● WORK TO COMPLETE: The output should be exactly the lines from the one containing "How do I perform: Go" through the last line of the records, and only those.
:: THE INPUT ::
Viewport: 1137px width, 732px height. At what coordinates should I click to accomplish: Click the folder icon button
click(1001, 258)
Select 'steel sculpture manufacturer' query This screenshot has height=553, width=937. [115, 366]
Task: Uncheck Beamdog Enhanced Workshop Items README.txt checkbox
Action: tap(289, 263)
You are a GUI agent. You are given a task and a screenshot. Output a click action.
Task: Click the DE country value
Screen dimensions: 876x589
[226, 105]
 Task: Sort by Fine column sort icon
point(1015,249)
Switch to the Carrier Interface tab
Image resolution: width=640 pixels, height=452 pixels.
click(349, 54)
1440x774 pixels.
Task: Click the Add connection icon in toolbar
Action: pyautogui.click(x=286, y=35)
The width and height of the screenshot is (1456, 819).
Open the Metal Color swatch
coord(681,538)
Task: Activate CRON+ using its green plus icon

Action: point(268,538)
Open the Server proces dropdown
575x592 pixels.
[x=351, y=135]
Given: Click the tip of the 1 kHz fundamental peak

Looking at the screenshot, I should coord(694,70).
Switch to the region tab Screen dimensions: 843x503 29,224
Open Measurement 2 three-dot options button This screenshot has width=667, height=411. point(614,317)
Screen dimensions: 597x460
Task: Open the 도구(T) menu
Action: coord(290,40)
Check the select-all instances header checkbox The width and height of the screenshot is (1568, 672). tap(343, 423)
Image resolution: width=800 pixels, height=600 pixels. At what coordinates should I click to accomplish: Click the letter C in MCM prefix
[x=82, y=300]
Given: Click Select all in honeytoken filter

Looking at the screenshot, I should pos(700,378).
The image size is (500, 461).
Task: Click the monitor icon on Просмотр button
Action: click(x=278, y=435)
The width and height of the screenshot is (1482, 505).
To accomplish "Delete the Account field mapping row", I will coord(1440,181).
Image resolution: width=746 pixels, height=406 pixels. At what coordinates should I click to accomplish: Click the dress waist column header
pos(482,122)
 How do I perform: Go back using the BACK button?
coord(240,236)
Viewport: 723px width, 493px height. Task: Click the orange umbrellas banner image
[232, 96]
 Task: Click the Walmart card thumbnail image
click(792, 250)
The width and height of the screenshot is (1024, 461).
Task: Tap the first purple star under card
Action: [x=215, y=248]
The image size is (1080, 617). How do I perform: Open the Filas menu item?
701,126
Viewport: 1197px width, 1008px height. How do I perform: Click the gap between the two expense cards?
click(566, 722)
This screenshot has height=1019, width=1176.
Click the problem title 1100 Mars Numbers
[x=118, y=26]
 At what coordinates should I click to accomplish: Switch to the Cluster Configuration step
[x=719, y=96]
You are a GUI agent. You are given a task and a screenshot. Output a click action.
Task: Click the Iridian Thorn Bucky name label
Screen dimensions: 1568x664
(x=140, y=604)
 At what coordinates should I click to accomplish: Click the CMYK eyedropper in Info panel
:::
● EXPECTED ANSWER:
 How do I perform: Go back using the BACK button?
coord(240,236)
Viewport: 723px width, 493px height. Task: Click the orange umbrellas banner image
[232, 96]
 Task: Click the Walmart card thumbnail image
click(792, 250)
The width and height of the screenshot is (1024, 461).
Task: Tap the first purple star under card
Action: [x=215, y=248]
The image size is (1080, 617). How do I perform: Open the Filas menu item?
701,126
Viewport: 1197px width, 1008px height. How do I perform: Click the gap between the two expense cards?
click(566, 722)
This screenshot has height=1019, width=1176.
Click the problem title 1100 Mars Numbers
[x=118, y=26]
 At what coordinates should I click to accomplish: Switch to the Cluster Configuration step
[x=719, y=96]
You are a GUI agent. You are given a task and a screenshot. Output a click action.
Task: Click the Iridian Thorn Bucky name label
Screen dimensions: 1568x664
(x=140, y=604)
 At what coordinates should I click to accomplish: Click the CMYK eyedropper in Info panel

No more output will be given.